O ataque desta sexta-feira ao Hotel Radisson, em Bamako, capital do Mali, fez pelo menos 22 mortos. Mas funcionários das Nações Unidas, citados pela Agência Reuters, falam em 27 corpos.

Os números surgem numa altura em que as autoridades malianas confirmam o fim do sequestro ao hotel. A agência de notícias AFP adianta que dois homens armados foram abatidos. 

Uma filial da Al-Qaeda reivindicou, esta sexta-feira, ataque no Mali. O grupo Al-Mourabitoun já reivindicou a responsabilidade, segundo avança a agência Reuters. 

Trata-se de um grupo jihadista baseado no norte do Mali, constituído maioritariamente por árabes e tuaregues. A mensagem dos rebeldes foi deixada no Twitter.

A capital do Mali foi assolada esta sexta-feira por um ataque num hotel. Homens armados fizeram reféns dentro do edifício. As forças policiais tomaram de assalto o hotel um pouco antes das 11:00 locais (a mesma hora em Lisboa). Várias horas depois, surge a notícia de que já não há reféns no interior do hotel. 

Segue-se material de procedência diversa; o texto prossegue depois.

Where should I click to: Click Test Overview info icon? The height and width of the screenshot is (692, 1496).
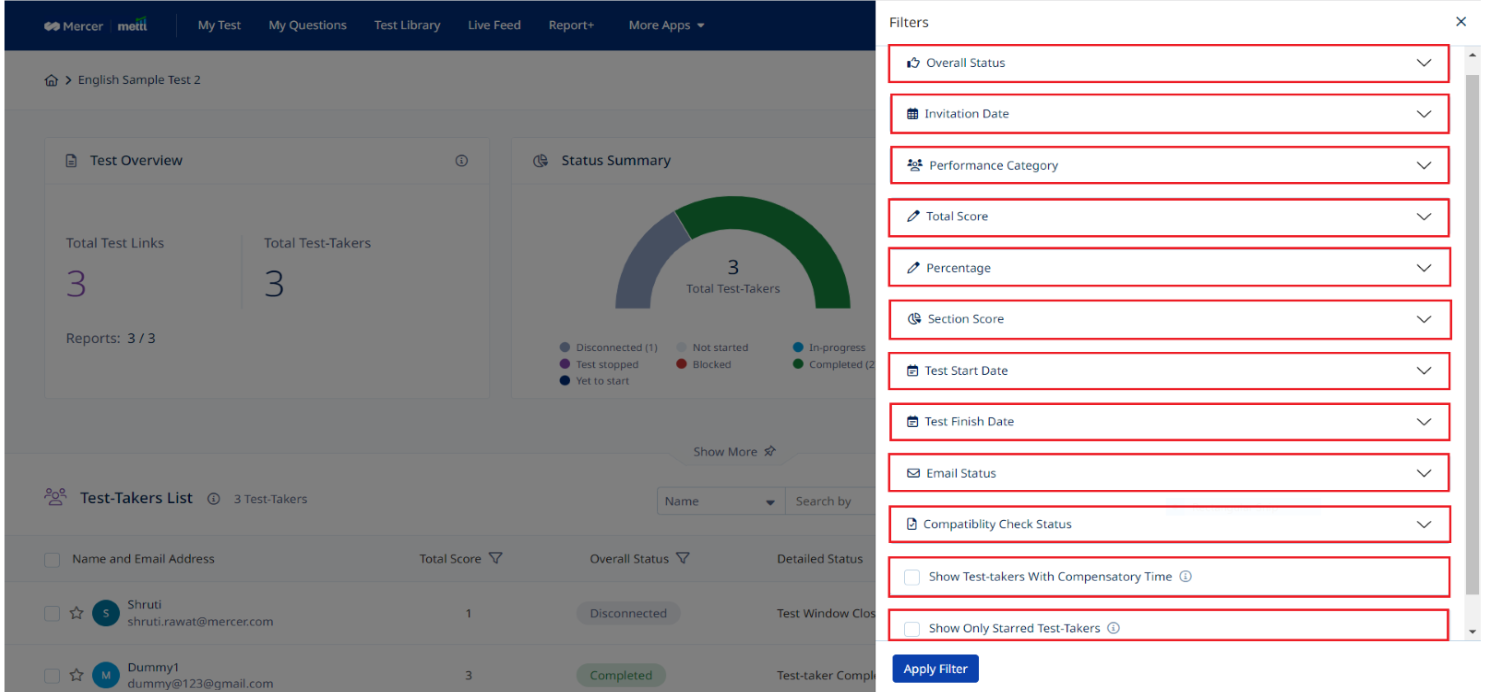point(461,160)
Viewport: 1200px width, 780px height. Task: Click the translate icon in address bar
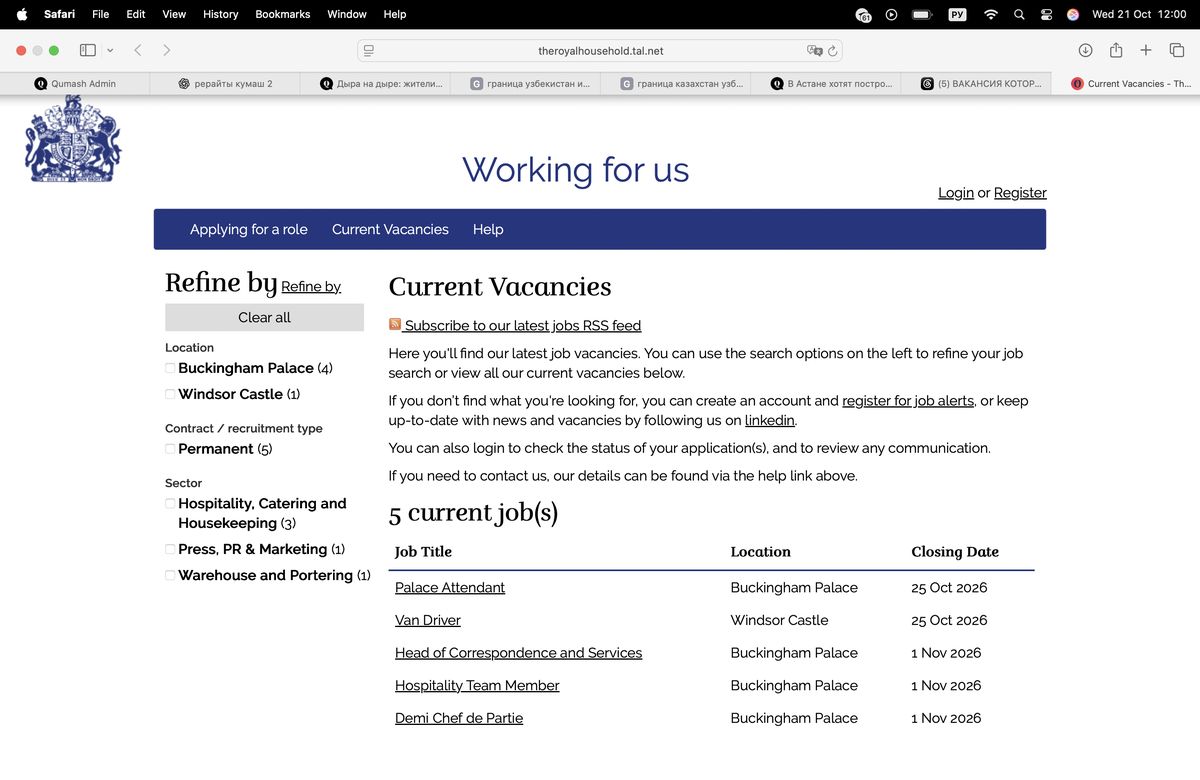coord(815,50)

Até ao momento, estas são informações conhecidas sobre os reféns que foram salvos do hotel:
- 7 cidadãos da Algéria
- 6 cidadãos norte-americanos
- 5 funcionários da Turkish Airlines
- 12 tripulantes da Air France
- 2 cidadãos da Rússia 
- 4 pessoas da China
- 1 cidadão da Costa do marfim

Ao todo, terão sido feitos reféns 140 clientes e 30 empregados, avança uma fonte citada pela BBC.

Ainda não é clara a informação sobre os terroristas ou sobre o decurso da operação. Dez terroristas terão participado no ataque. 

O hotel em causa é o Radisson, luxuoso e com 190 quartos. Assim que a notícia começou a circular, começaram também a surgir os primeiros testemunhos:

"Muito cedo, de manhã, começaram os tiros. A polícia está lá e fez um perímetro de segurança", descreveu uma fonte citada pela Reuters. 

"Está a acontecer no sétimo andar, os jihadistas estão a disparar no corredor", acrescentou outra fonte à AFP. O fogo disparado por armas automáticas foi ouvido fora do hotel, sem haver ainda relatos sobre vítimas.


A rádio francesa RFI relatava, a partir do local, que os atacantes chegaram num carro com aparência diplomática e, dessa forma, terão conseguido contornar a segurança do hotel.  

No Twitter, iam circulando imagens do exterior do hotel:    

Este foi o último tweet do hotel em causa, ontem:
 
Em agosto, também no Mali,  outro hotel foi fustigado por um ataque protagonizado por extremistas islâmicos, com tomada de reféns durante 24 horas. Dessa vez, quatro soldados, cinco funcionários da ONU e quatro dos atacantes foram mortos.

O Norte do Mali foi ocupado por islamistas, alguns com ligações à Al-Qaeda. Foram travados pelas forças de segurança francesas, mas continua a haver relatos de focos de violência.